Secondly, new borrowing would continue to accrue at at least the previous pace (in reality, it would likely accrue faster due to moral hazard). We estimate that starting in 2022 loan origination volume will grow at a rate of 3% from $89 billion, which is in line with the Congressional Budget Office’s (CBO’s) baseline after adjusting for lower volumes due to the pandemic.3
Instead of focusing on nominal portfolio values, one could look at outstanding debt in real (inflation-adjusted) values. This becomes especially useful as we look beyond this decade, as comparing dollar values becomes less meaningful over time.
In real dollars, using the GDP deflator, we project outstanding debt would return to its current level in 2027 for $10,000 of forgiveness, in 2034 for $50,000 of forgiveness, and in 2039 for full cancellation.
Behavior Effects Will Worsen Student Debt Estimates
While our estimates show that after cancellation student debt would grow rapidly, our methodology is conservative and assumes no behavioral changes. In reality, debt is likely to increase even faster than we project due to the moral hazard effect associated with debt forgiveness.
Specifically, we expect one-time debt cancellation to lead to faster debt accumulation as borrowers expect a higher likelihood of further cancellation down the road. We expect this to manifest in two ways.

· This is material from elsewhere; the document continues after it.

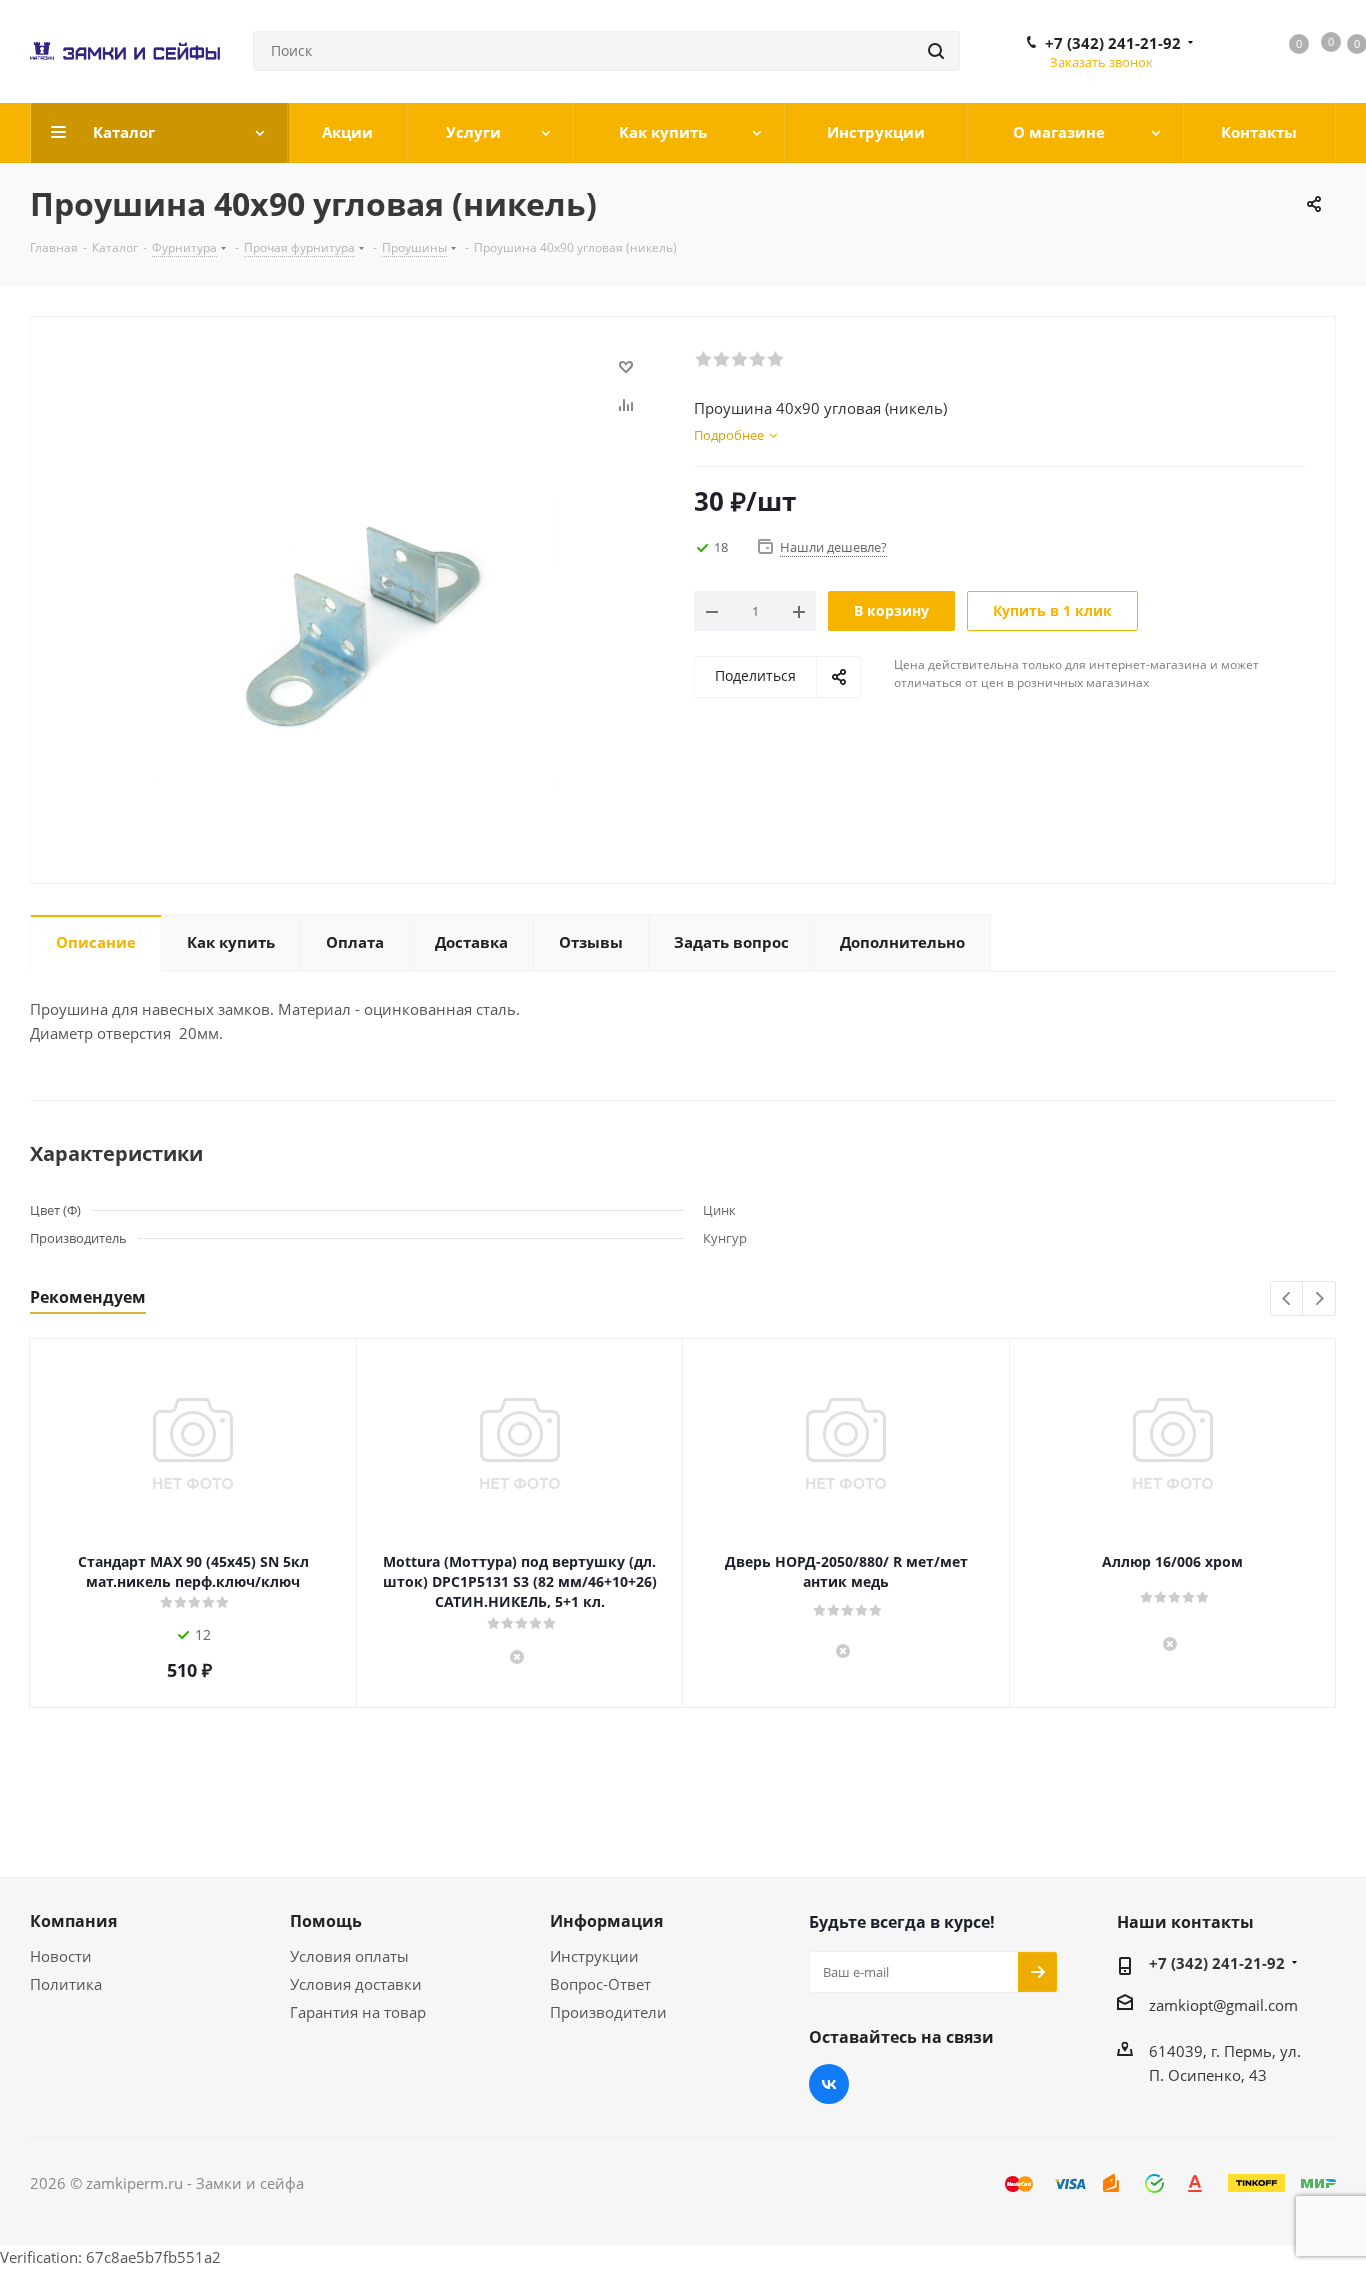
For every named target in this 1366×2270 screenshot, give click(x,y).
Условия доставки (356, 1984)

First, debt cancellation would likely lead to additional borrowing. Both non-borrowers and those borrowing below the maximum allowed (especially graduate students) may be more willing to increase their borrowing if they think there is a chance their debt will be forgiven.
Second, some borrowers would pay down their loans more slowly in hope of further forgiveness down the line. Those borrowers who are paying more than their required payment to reduce their debt, for example, are more likely to reduce their payments closer to the required amount. Others may enter Income-Driven Repayment (IDR) programs or consolidate debt in order to extend their repayment term. Absent a future jubilee, these choices would often lead to higher overall debt repayment costs due to accrued interest, but they may be advantageous if there is a reasonable chance of further debt cancellation.
These behavioral changes don’t need to be massive or widespread to meaningfully reduce the amount being repaid per year. Even if some borrowers make some adjustments, it could advance the date by which student debt returns to today’s levels.
A Short-Term Fix to a Structural Problem
We’ve previously shown that student debt cancellation would be regressive and would fail to stimulate the economy, and this new analysis shows that debt cancellation would at best be a temporary fix. Whether the federal government were to cancel $10,000 per borrower, $50,000 per borrower, or all outstanding federal student loan debt, the overall portfolio would return to its current size in a relatively short amount of time. Rather than blanket debt cancellation, policymakers should focus on reducing the cost growth associated with higher education itself. Such reforms could be coupled with targeted relief and support for borrowers and students with serious financial need or hardship.
1 To arrive at this estimate, we used a combination of our estimates for repayment with CBO’s projected growth of loan originations in the coming decade. We use CBO’s projected growth rate for the next decade, but start from a lower base to account for new data that has come out since CBO’s February 2020 projection. We assume a slightly lower growth rate in the following decade. We project that outstanding federal student loan debt will reach $1.62 trillion by the end of FY 2021. All calculations are in fiscal years.
2 Real dollar estimate based on GDP deflator from CBO’s February 2021 economic forecast.
3 Based on data from the Department of Education, we estimate $85 billion in loan originations for FY 2021, which is lower than usual and likely due to the pandemic. We expect originations will bounce back to $89 billion in FY 2022.